Le président de la région Auvergne-Rhône-Alpes a fait adopter par sa majorité une «clause de langue française» qui obligerait les ouvriers d'entreprises du BTP à s'exprimer dans la langue de Molière. Clause illégale, considère le préfet.
par Maïté Darnault, correspondance à Lyon
publié le 7 mars 2017 à 17h43

Lors de son ultime jour à la tête de la préfecture d'Auvergne-Rhône-Alpes, il a souhaité faire place nette. Le 24 février, Michel Delpuech a adressé un dernier courrier au président LR de région Laurent Wauquiez, particulièrement zélé sur la question du travail détaché et des marchés du BTP conclus par sa collectivité. Durant l'assemblée plénière du 9 février, son exécutif a en effet voté une «clause de langue française», dite «clause Molière», qui engagerait l'opérateur d'un chantier «à ce que tous ses personnels, quel que soit leur niveau de responsabilité et quelle que soit la durée de leur présence sur le site, maîtrisent la langue française». Idem «pour ses sous-traitants, quel que soit leur rang». Seuls recours possibles, «la mise à disposition alternative d'un traducteur» ou le paiement d'une amende de 5% du montant du marché.

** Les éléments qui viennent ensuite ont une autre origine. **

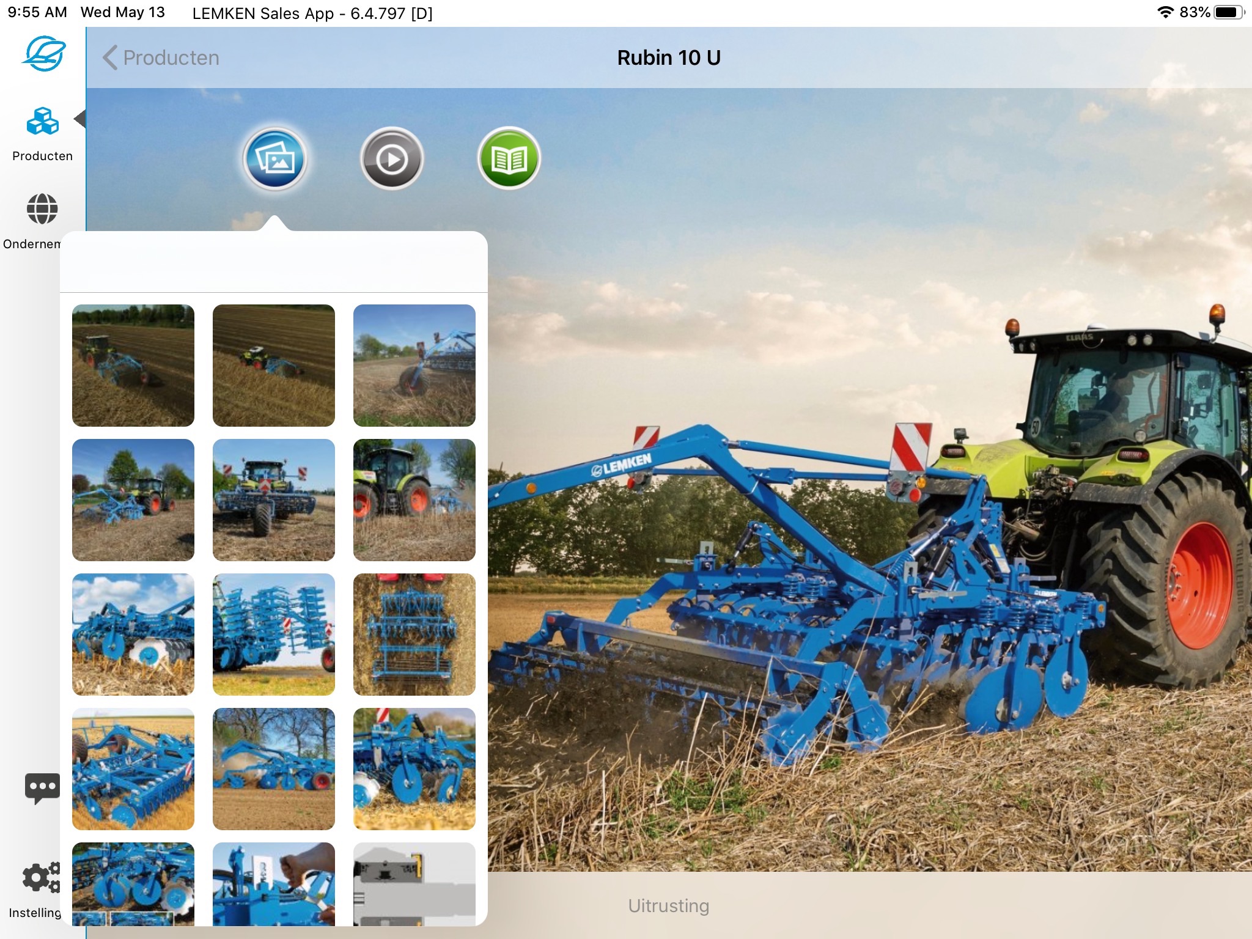1252x939 pixels.
Task: Open thumbnail of raised implement against sky
Action: click(x=414, y=366)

Le maire de Vienne, Thierry Kovacs, chef de file LR en Isère, s'est déjà dit prêt à répercuter cette mesure dans sa commune. Or le préfet Michel Delpuech a jugé cette clause «susceptible de créer une discrimination fondée sur la nationalité des entreprises candidates» et «contraire aux principes constitutionnels de liberté d'accès à la commande publique et d'égalité de traitement des candidats». Autre point soulevé : la mise en place de contrôles exercés par des «agents de la région». Et le préfet de rappeler que la supervision du code du travail reste du seul ressort de l'inspection du travail. Ainsi, si des sanctions devaient être prononcées, elles le seraient «par l'autorité administrative compétente parmi lesquelles ne figure pas la région», a détaillé Michel Delpuech.

Débat avec Hamon

Ce dernier, nommé depuis préfet d’Ile-de-France, ancien de la promotion Voltaire à l’ENA, tout comme François Hollande dont il est resté proche, laisse le soin à son successeur, Henri-Michel Comet, de veiller sur le dossier. Wauquiez a deux mois pour retirer sa délibération ou pour l’épurer des cinq irrégularités pointées. Sans quoi la préfecture pourrait porter le cas devant le tribunal administratif. Le cabinet de Laurent Wauquiez a d’emblée annoncé qu’il ne plierait pas. Henri-Michel Comet, précédemment représentant de l’Etat dans la région Pays-de-Loire, a notamment occupé le poste de secrétaire général du ministère de l’Intérieur sous Brice Hortefeux – aujourd’hui deuxième vice-président d’Auvergne-Rhône-Alpes.

L'opposition régionale redoute que cette délibération ne passe entre les mailles du filet à la faveur de ce récent jeu de chaises musicales et de l'actualité de l'entre-deux-tours de la présidentielle – durant lequel l'ultimatum prendra fin. Laurent Wauquiez, invité jeudi prochain comme contradicteur de Benoît Hamon sur le plateau de France 2, dont le teaser demande en boucle si les mesures du candidat de la gauche sont bien «réalistes», ne devrait pas manquer d'incarner la raison économique face au revenu universel, aux 32 heures ou à la taxe robot.

L’affaire du travail détaché en Auvergne-Rhône-Alpes montre pourtant qu’il reste à son président de région, titulaire d’un DEA de droit public et diplômé de l’ENA, des lacunes en la matière. L’équipe d’Hamon, elle, ne doute pas que le débat dérivera vers les questions identitaires, l’éternelle boussole de Wauquiez à l’échelle régionale comme nationale.